La presentación de la supuesta resolución del problema de existencia y suavidad de Navier-Stokes, uno de los siete Problemas del Milenio establecidos por el Clay Mathematics Institute, desató un fuerte conflicto en la comunidad científica. El avance, publicado por la firma OpenAI mediante modelos de inteligencia artificial, derivó en una protesta formal firmada por 25 ganadores de la Medalla Fields, el máximo reconocimiento en el campo de las matemáticas.
Los científicos cuestionaron la velocidad con la que las empresas tecnológicas anuncian resultados sin someterlos a una revisión académica rigurosa ni otorgar el crédito correspondiente a los investigadores humanos que sentaron las bases del hallazgo.
Una disputa por la autoría y los avances previos
La controversia comenzó a partir del trabajo llevado a cabo por el matemático Tristan Buckmaster, de la Universidad de Nueva York, y el investigador Levent Alpöge, perteneciente a Anthropic. Ambos llevaban meses desarrollando avances sobre el problema de Navier-Stokes, partiendo a su vez de investigaciones previas realizadas por los matemáticos Diego Córdoba y Luis Martínez-Zoroa.
Según la información difundida, OpenAI utilizó un sistema compuesto por 10.000 agentes coordinados durante 88 horas de cómputo, consumiendo 300.000 millones de tokens de salida y un costo estimado en 22,5 millones de dólares para generar la demostración. La firma tecnológica inició este proceso el 1 de septiembre, tras circular rumores sobre la posible solución del problema.
Cuando Buckmaster solicitó aclaraciones a la compañía, recibió respuestas ambiguas y advertencias sobre el impacto que su reclamo podría tener en su carrera. Asimismo, el matemático de OpenAI Sébastien Bubeck le sugirió excluir a Alpöge del reconocimiento por su vínculo con la empresa competidora Anthropic. Por su parte, OpenAI negó haber revisado el trabajo de Buckmaster previamente, aunque admitió que la información pudo haber ingresado a sus sistemas mediante el uso de la herramienta Codex por parte del investigador.

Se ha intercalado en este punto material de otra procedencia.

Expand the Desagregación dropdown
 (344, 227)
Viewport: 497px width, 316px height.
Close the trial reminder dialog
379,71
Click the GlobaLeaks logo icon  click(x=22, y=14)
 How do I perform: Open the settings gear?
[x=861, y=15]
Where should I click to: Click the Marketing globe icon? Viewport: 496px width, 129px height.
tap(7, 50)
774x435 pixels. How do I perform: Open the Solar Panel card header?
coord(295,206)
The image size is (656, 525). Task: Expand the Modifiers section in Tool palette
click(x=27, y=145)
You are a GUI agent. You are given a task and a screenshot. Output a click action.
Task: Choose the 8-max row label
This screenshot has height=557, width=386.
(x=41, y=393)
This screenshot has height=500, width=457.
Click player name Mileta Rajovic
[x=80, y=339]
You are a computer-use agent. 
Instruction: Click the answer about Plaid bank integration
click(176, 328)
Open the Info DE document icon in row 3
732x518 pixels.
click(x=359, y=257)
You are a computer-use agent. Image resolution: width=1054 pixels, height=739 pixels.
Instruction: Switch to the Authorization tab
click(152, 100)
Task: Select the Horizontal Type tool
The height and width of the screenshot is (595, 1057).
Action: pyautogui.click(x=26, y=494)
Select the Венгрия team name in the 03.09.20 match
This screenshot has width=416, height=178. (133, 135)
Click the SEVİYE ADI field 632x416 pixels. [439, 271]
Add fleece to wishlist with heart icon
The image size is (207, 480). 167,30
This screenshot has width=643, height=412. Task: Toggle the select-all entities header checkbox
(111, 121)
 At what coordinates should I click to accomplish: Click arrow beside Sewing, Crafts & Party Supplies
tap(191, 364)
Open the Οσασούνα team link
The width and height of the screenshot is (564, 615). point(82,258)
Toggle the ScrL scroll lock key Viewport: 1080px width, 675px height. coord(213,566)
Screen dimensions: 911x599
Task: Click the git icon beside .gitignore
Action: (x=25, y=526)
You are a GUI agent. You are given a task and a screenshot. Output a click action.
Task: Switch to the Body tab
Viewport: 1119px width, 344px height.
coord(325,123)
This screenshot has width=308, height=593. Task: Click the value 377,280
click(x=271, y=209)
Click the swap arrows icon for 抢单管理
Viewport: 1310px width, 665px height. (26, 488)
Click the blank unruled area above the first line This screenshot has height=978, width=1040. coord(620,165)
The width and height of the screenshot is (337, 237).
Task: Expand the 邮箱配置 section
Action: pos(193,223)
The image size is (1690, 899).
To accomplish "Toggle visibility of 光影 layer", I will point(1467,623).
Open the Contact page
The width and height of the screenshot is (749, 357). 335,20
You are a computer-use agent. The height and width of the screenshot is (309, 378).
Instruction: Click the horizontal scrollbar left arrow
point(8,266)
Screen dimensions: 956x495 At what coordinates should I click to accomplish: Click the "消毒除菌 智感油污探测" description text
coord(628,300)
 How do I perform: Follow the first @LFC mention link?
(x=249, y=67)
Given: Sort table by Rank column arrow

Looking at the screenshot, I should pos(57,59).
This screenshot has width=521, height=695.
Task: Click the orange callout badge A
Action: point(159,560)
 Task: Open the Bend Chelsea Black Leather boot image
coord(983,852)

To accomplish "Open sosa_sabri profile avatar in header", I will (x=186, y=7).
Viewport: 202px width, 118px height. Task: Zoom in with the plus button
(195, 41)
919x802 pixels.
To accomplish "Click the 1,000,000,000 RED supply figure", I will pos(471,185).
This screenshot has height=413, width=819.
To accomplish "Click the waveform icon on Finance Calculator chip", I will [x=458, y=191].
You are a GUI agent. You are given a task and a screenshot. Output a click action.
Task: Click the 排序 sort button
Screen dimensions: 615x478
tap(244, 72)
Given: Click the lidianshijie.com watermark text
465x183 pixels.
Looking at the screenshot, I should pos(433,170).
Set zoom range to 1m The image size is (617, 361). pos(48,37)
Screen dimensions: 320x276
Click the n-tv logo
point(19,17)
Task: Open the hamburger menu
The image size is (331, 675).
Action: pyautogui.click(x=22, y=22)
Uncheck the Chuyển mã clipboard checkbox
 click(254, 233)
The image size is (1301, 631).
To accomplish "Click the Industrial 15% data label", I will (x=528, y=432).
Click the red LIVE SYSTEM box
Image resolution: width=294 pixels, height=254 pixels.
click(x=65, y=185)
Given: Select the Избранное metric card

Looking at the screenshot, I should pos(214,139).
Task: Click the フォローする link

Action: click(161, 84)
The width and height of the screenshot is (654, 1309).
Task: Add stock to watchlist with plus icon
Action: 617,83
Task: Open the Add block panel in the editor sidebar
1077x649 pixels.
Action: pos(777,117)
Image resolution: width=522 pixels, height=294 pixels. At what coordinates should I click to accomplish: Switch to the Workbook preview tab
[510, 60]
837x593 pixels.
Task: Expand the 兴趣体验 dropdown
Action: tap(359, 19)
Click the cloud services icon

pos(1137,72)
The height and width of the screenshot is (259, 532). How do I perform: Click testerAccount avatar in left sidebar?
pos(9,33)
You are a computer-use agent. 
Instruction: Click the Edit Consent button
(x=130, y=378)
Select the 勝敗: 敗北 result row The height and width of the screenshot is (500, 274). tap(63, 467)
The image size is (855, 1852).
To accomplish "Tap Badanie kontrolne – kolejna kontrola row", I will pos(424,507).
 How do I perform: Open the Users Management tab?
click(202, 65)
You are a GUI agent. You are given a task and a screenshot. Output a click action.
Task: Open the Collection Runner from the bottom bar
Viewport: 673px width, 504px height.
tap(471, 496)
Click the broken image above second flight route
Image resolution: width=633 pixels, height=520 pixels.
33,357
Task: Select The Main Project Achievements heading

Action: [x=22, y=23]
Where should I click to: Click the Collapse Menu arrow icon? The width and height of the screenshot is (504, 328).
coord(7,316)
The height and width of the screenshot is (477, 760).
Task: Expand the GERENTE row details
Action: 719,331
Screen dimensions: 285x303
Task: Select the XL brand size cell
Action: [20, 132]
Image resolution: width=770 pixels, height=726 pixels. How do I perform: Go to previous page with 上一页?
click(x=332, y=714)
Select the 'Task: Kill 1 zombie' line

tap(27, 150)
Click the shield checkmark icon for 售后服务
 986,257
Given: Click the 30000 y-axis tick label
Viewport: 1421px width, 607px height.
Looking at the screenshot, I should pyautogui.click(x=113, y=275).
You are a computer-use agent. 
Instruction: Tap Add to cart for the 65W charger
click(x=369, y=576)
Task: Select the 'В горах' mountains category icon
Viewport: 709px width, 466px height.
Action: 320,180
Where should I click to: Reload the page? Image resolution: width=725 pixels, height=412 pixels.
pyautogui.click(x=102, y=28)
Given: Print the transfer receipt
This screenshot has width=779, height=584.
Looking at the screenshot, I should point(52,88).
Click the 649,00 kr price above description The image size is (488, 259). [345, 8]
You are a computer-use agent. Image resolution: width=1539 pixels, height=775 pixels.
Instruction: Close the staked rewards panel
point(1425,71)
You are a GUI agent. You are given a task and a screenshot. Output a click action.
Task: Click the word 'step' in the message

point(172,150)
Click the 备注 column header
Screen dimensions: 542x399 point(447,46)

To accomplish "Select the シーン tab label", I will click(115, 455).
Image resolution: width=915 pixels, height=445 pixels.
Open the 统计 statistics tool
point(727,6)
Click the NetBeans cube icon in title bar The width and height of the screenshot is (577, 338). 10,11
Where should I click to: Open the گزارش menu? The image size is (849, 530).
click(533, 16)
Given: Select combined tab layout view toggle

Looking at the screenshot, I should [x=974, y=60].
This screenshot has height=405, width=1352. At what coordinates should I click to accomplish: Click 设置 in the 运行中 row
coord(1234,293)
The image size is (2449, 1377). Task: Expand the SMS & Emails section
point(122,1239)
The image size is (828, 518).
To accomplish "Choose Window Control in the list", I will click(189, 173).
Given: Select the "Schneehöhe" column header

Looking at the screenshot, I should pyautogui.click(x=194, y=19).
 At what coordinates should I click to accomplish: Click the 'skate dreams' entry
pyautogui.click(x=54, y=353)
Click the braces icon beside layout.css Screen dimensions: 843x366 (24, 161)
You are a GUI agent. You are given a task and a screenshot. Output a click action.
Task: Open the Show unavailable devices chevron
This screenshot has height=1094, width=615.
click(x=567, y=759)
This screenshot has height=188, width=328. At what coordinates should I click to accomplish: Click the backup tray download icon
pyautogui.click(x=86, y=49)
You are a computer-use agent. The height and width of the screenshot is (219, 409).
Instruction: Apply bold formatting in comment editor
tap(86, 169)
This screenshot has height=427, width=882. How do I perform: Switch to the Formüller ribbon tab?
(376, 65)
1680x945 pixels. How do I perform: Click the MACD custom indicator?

La advertencia de los medallistas Fields
Ante la situación, 25 de las mentes más destacadas del ámbito matemático hicieron pública una carta abierta titulada «Una grave desalineación de la IA en las matemáticas». En el documento, los especialistas remarcan que el cuestionamiento no se dirige a las capacidades de la tecnología en sí, sino al modus operandi de los laboratorios que compiten por publicar resultados aceleradamente.
Los firmantes advierten que presentar pruebas complejas sin el tiempo necesario para analizarlas ni contextualizarlas invalida la utilidad real de los hallazgos para el resto de la comunidad. Además, remarcaron el riesgo que implica desestimar la autoría humana en los procesos de investigación:
«Estamos presenciando una amenaza general para el trabajo intelectual, con un desalineamiento entre el resultado del uso de la IA y su propósito inicial», señalaron en la declaración, alertando sobre las consecuencias que este tipo de prácticas podría generar en diversas disciplinas científicas.